What if you could reinvent the camera? Just as all our technological tools are moving toward miniaturization and wireless connections, cameras are undergoing a makeover. Photography designers Artefact have developed the prototype, the WVIL, which stands for "Wireless Viewfinder Interchangeable Lens.”

The whole idea is that in current camera design, the viewfinder is shackled to the lens. What is the lens was in one place, but the viewfinder and controls were somewhere else, say on your computer or an iphone-type console? You could wireless adjust the lens through software, making the kind of rapid, minute calibrations that our clumsy fingers often fail to achieve.

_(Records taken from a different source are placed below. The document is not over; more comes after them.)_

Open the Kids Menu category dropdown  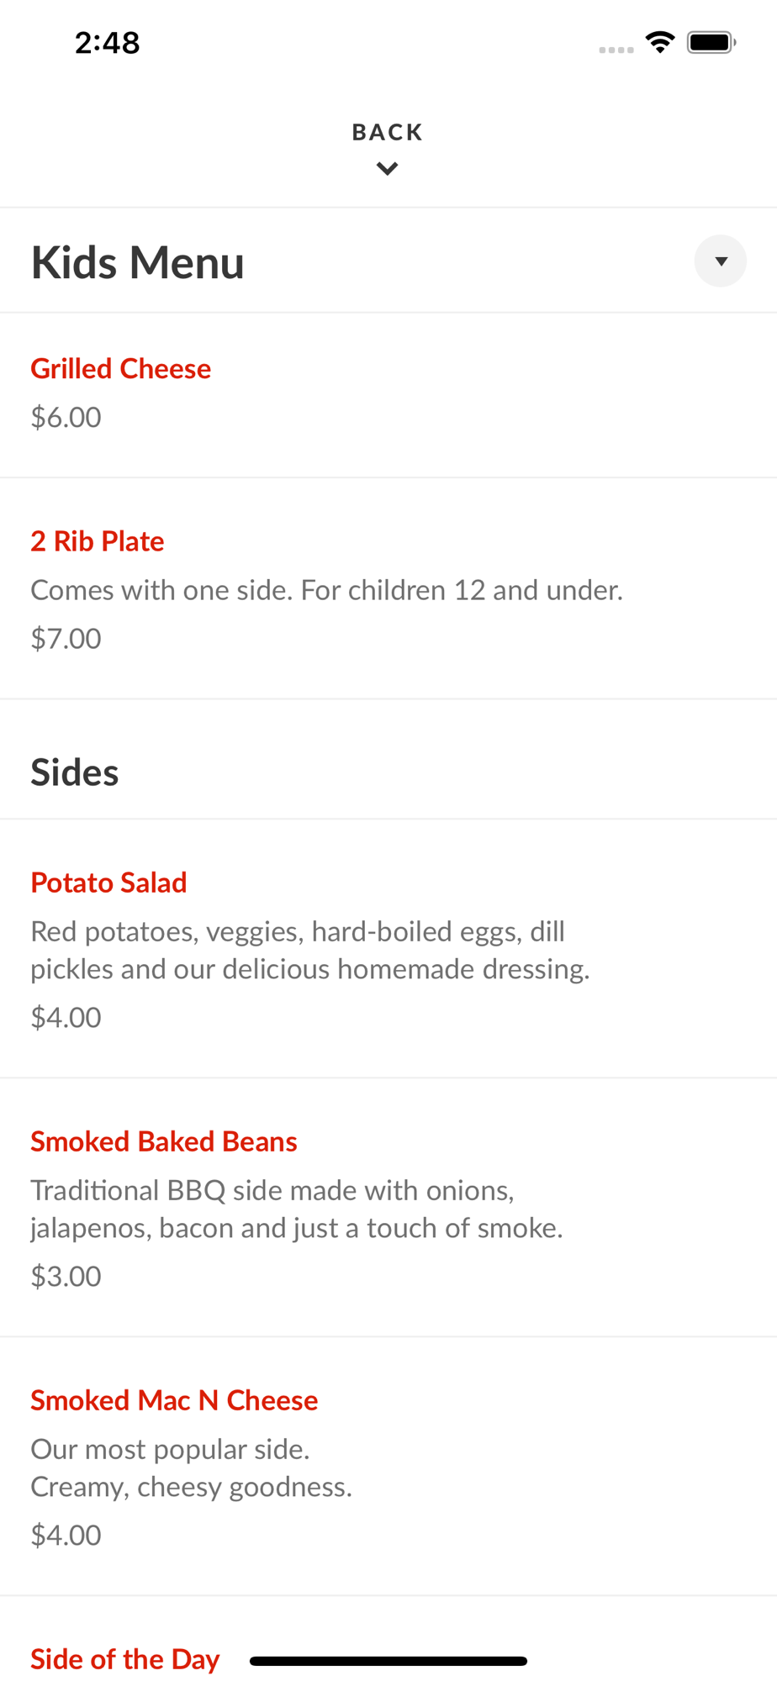tap(720, 261)
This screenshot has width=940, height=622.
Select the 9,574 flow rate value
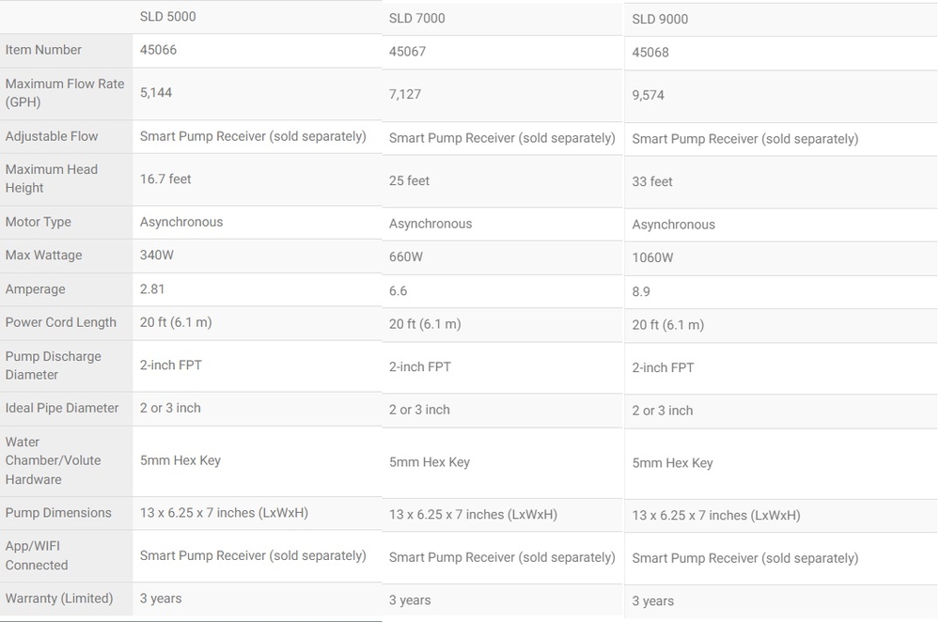648,95
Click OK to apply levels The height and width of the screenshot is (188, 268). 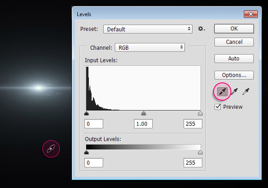234,29
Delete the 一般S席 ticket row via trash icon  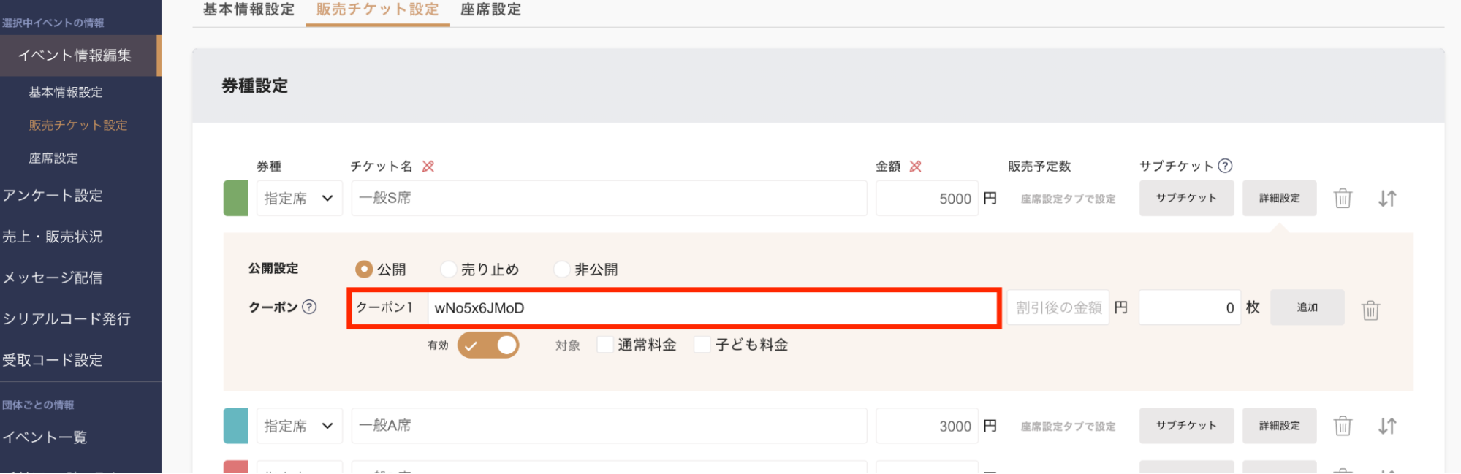(1343, 199)
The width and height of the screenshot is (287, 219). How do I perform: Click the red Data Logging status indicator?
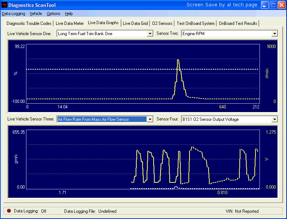tap(9, 211)
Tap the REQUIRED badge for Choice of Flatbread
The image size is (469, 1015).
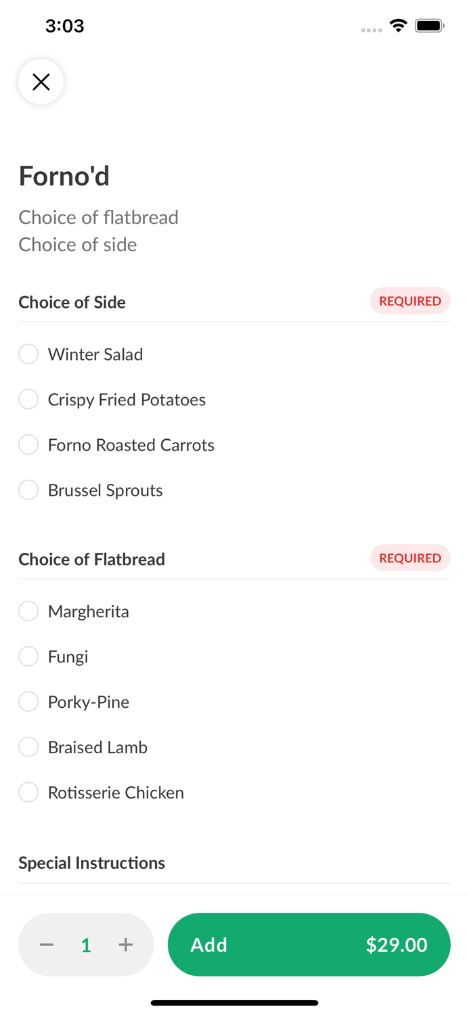coord(410,558)
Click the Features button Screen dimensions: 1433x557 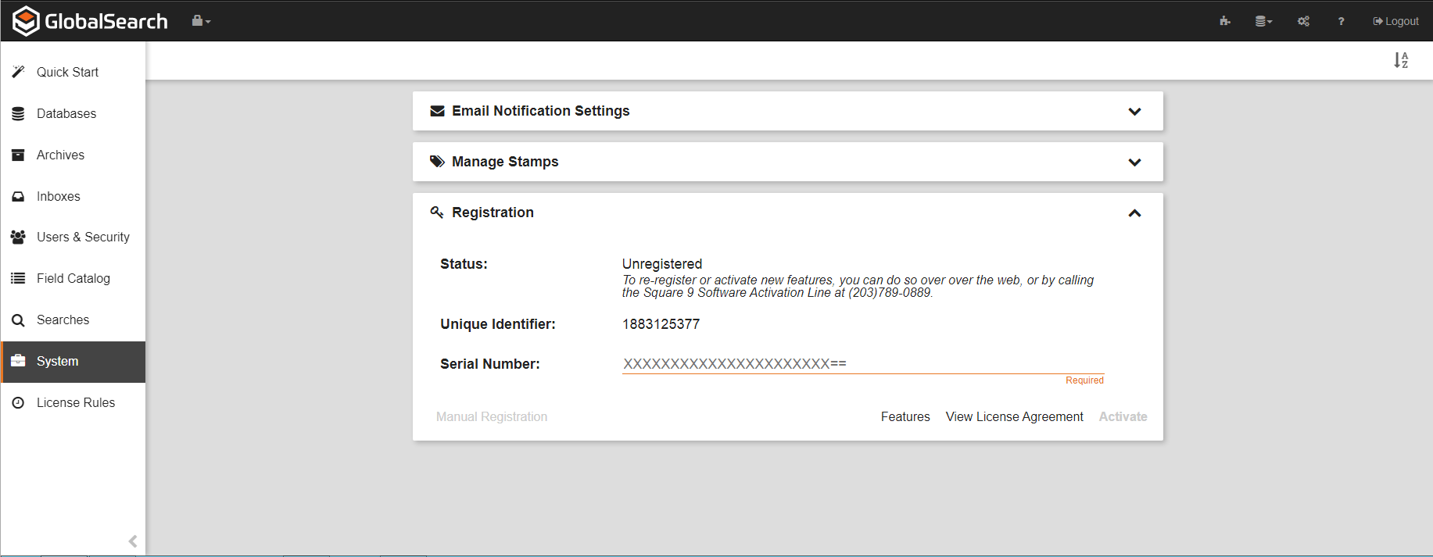click(x=905, y=417)
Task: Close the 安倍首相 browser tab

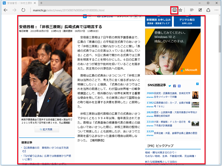Action: [35, 3]
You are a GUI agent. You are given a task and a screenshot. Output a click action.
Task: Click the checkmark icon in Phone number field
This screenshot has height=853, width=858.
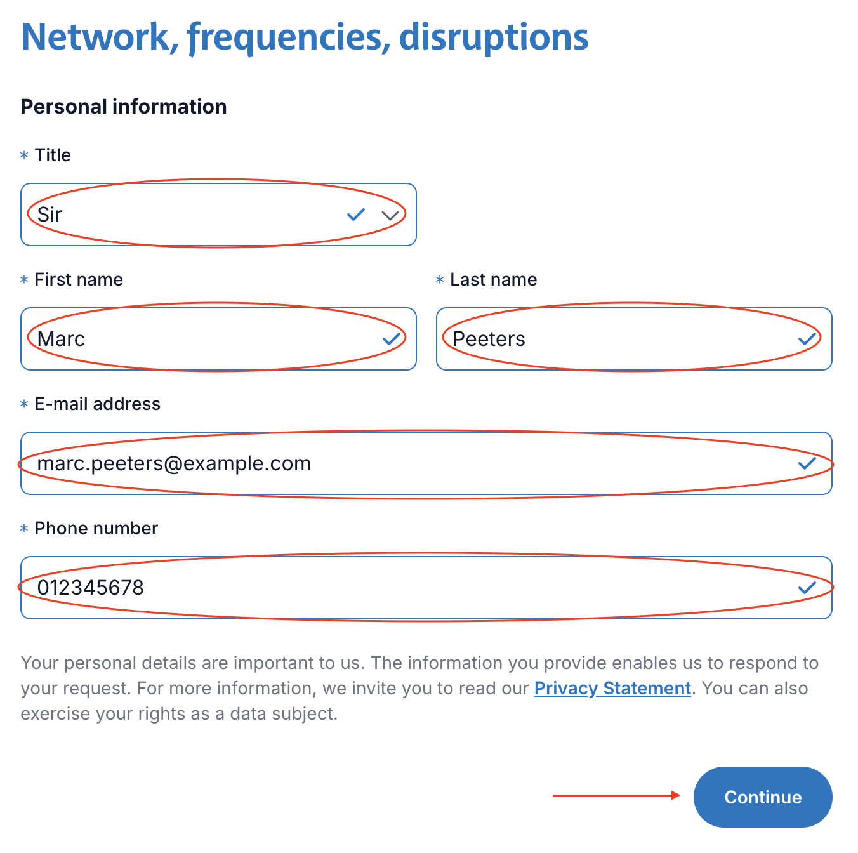807,588
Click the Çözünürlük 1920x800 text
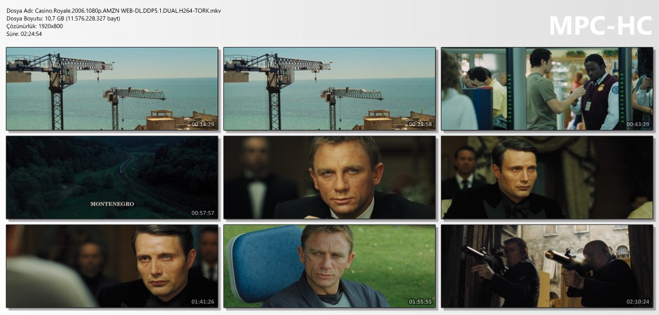This screenshot has height=315, width=659. tap(35, 26)
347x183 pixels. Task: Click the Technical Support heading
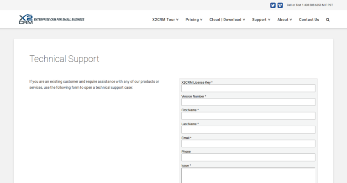(x=64, y=59)
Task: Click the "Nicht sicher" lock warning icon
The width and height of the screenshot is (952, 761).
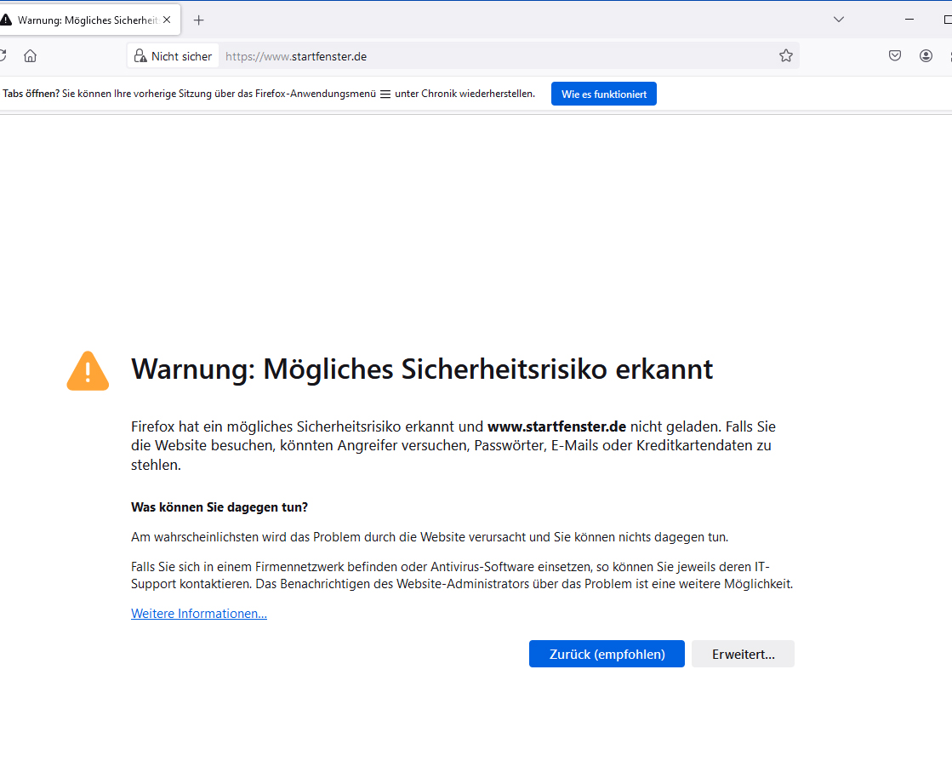Action: pyautogui.click(x=140, y=56)
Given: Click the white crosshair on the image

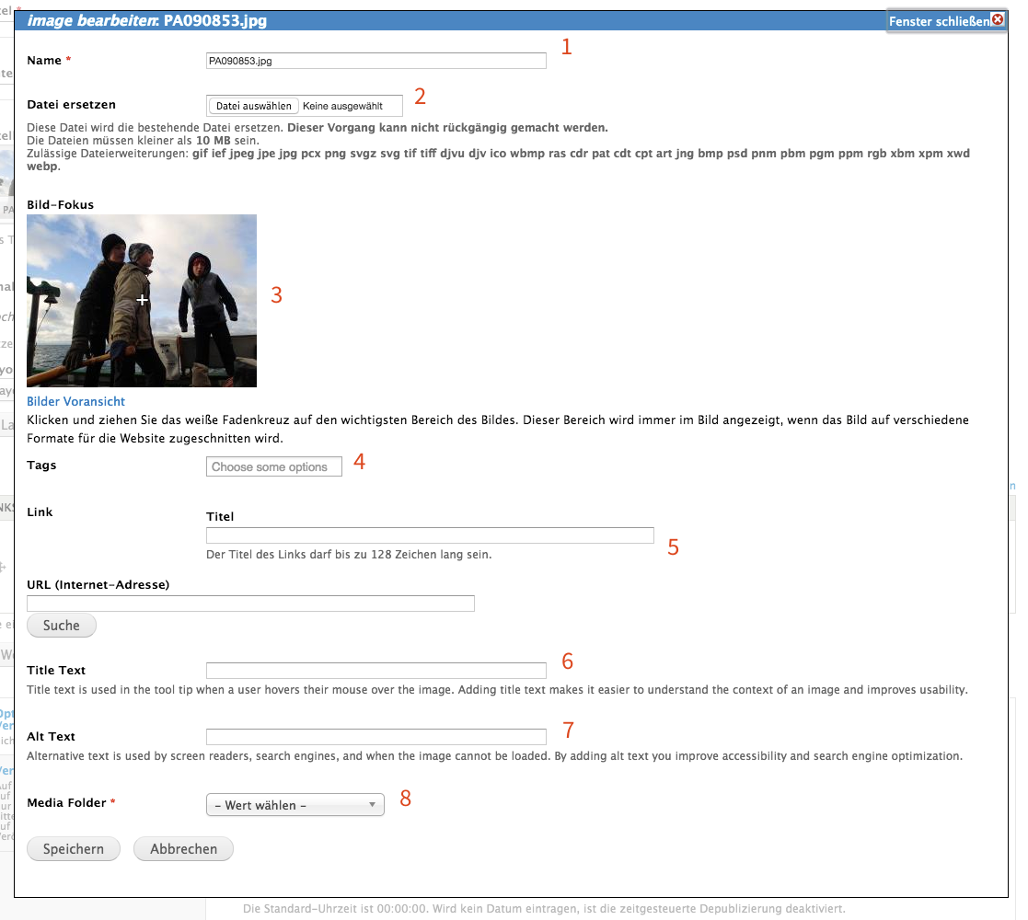Looking at the screenshot, I should point(143,300).
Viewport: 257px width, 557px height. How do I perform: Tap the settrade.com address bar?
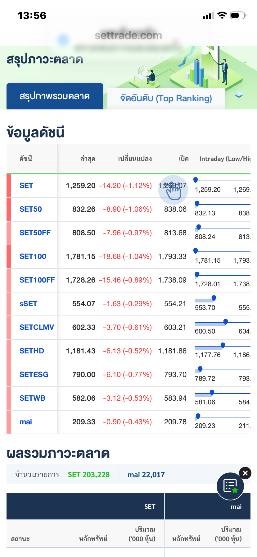pyautogui.click(x=129, y=36)
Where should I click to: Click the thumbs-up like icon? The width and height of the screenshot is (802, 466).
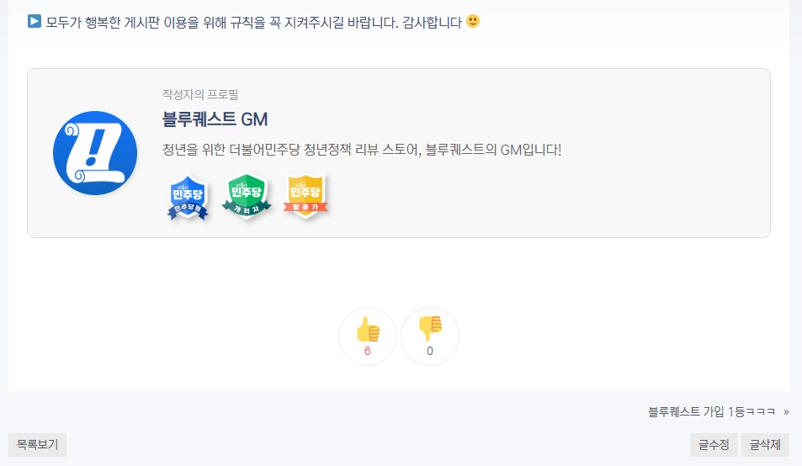(368, 330)
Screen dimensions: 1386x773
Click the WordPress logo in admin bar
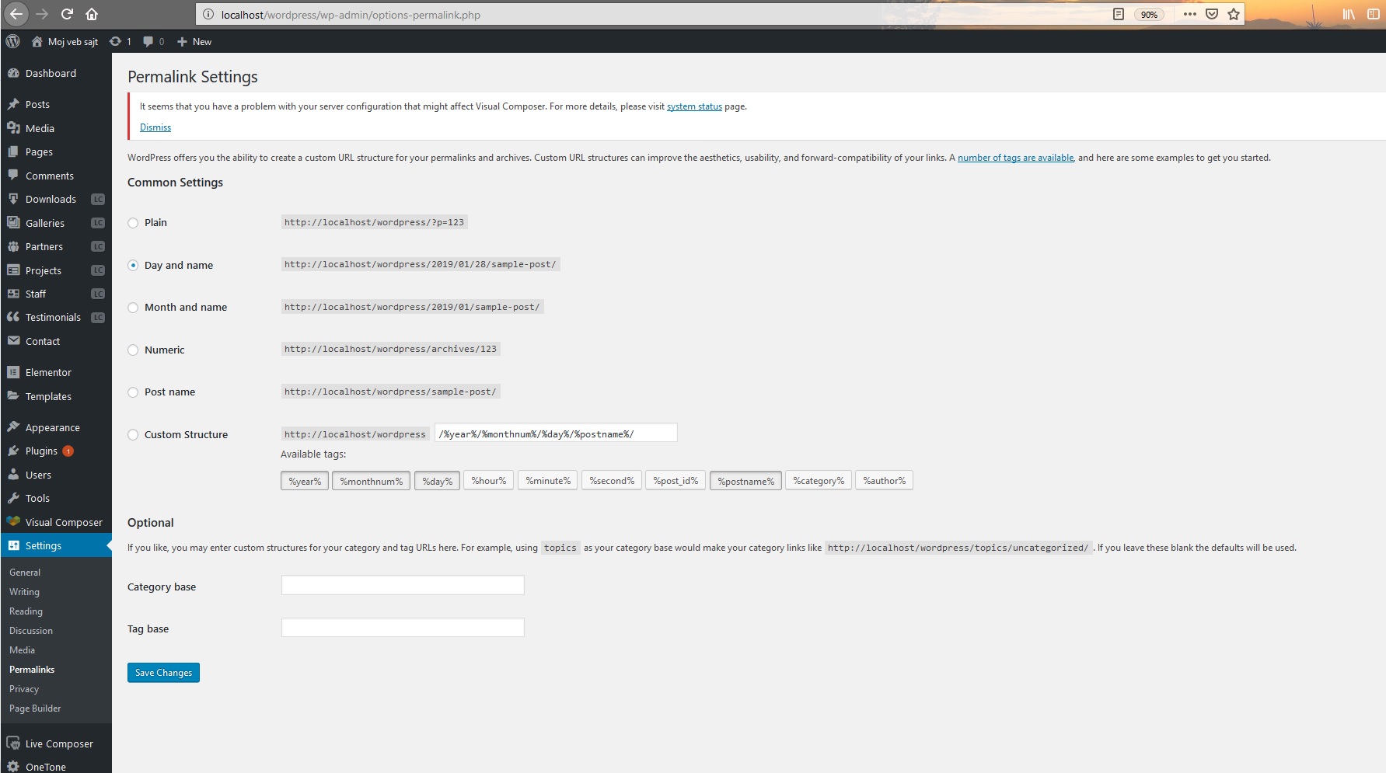coord(12,42)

But wait, there’s more! Why just one lens? What if you could position multiple lenses around a subject, and control them all wirelessly? Photography is then transformed to a simultaneous input 3D art.

To learn more, check out this article in Fast Company. There's a fascinating video, too. “Artefact claims that the WVIL concept is less about redesigning the digital camera as it is about redesigning digital photography itself.

"It's about defining a platform for innovation in both hardware and software -- a camera operating system," Ronning says. "We've seen the effect that iOS had on phones. Now think of what effect a camera OS could have for photography."

I can imagine, and like the fanatical iphone buyers, I would stand in line all night to buy this.